Records for this task:
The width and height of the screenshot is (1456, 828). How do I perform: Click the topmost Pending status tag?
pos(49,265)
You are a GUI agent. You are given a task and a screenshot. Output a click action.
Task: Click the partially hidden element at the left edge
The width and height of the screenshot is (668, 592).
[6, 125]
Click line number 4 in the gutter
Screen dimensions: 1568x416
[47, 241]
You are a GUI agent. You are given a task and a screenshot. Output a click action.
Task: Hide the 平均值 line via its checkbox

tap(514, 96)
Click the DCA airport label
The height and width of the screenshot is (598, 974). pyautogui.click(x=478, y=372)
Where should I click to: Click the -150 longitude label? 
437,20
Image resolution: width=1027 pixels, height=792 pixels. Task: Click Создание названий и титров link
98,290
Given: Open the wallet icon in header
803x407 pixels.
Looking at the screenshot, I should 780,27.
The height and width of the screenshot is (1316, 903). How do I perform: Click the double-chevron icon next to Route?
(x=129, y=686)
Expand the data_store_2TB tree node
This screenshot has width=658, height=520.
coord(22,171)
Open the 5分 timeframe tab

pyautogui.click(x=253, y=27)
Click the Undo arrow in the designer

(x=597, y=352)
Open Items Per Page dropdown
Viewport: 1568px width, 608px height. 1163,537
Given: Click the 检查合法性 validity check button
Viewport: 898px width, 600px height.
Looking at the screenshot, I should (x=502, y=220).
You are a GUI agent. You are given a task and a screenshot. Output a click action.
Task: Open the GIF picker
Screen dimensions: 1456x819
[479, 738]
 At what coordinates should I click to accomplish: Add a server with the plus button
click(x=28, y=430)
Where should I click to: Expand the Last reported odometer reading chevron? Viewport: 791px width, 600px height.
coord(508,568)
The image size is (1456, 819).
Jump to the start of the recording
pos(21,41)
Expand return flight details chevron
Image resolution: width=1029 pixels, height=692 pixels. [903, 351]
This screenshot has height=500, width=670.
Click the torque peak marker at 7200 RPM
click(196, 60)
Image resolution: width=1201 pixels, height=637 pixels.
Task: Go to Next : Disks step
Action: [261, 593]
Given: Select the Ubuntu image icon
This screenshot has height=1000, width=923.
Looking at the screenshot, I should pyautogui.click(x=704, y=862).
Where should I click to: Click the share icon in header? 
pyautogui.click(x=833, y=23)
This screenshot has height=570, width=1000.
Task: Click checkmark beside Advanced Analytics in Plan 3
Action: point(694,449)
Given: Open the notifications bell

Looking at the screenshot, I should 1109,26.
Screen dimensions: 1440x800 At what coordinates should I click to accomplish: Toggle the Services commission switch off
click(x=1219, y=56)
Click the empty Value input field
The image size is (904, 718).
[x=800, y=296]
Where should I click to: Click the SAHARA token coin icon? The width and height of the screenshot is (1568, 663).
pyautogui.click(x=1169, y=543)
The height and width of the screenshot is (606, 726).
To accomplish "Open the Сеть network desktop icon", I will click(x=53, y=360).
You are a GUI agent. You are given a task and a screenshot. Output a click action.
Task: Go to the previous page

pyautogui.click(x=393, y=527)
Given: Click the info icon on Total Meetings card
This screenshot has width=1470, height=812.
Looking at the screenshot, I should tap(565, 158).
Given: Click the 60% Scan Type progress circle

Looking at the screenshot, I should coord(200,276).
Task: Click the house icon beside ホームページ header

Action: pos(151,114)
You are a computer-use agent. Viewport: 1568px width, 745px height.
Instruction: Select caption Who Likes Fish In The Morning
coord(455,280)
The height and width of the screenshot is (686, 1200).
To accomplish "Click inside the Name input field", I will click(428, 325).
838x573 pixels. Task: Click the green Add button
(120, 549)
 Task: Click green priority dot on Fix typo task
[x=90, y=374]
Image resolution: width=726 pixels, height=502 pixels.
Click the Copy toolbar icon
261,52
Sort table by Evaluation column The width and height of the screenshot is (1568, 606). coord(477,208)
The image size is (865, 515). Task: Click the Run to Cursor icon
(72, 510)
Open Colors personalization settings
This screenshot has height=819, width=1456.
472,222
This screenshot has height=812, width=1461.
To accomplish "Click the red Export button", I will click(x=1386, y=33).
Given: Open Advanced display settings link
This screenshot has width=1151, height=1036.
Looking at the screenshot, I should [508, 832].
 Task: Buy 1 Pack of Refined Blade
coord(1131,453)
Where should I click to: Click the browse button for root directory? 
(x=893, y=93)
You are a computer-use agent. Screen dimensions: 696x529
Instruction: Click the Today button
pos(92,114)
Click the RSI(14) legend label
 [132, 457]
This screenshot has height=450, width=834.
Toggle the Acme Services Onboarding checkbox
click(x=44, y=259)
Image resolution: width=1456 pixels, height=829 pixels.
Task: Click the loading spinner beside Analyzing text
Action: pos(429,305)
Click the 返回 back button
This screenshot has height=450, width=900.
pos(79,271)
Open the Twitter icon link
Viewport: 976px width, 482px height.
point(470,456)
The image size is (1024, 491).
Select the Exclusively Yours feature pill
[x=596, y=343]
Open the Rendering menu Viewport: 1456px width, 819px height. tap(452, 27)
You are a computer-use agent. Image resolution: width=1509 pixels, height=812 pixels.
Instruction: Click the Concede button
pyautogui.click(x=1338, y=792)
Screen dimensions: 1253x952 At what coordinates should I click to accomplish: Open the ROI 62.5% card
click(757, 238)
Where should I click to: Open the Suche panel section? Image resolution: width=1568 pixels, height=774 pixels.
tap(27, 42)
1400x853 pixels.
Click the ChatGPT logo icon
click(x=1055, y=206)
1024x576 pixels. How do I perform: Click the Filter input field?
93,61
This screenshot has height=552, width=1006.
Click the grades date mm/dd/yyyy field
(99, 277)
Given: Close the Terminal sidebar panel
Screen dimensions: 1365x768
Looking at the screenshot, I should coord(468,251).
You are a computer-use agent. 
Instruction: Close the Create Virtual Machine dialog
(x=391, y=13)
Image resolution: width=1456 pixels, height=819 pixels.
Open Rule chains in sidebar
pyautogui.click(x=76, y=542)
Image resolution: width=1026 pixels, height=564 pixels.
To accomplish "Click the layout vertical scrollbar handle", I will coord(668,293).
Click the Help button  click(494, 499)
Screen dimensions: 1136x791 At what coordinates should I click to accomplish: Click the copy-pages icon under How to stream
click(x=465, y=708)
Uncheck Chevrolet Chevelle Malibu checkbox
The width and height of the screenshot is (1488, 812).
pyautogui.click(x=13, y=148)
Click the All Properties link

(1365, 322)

What to do: Copy out the lines from the line with "Expand return flight details chevron" up to and including the line with "should pyautogui.click(x=704, y=862).", keeping each one character for character.

Exercise solution:
Expand return flight details chevron
Image resolution: width=1029 pixels, height=692 pixels. [903, 351]
This screenshot has height=500, width=670.
Click the torque peak marker at 7200 RPM
click(196, 60)
Image resolution: width=1201 pixels, height=637 pixels.
Task: Go to Next : Disks step
Action: [261, 593]
Given: Select the Ubuntu image icon
This screenshot has height=1000, width=923.
Looking at the screenshot, I should pyautogui.click(x=704, y=862).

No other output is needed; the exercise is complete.